Task:
Lay out the entries from the line containing "This screenshot has" through the line containing "click(432, 26)", both included, as a Markdown table with columns Row and Line, leaving out blank lines.

Data supplied:

>> START

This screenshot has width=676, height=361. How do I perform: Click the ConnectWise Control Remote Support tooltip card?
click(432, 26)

>> END
>> START

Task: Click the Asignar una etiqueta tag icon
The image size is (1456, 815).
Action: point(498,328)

>> END

Full solution:
| Row | Line |
|---|---|
| 1 | This screenshot has width=676, height=361. How do I perform: Click the ConnectWise Control Remote Support tooltip card? |
| 2 | click(432, 26) |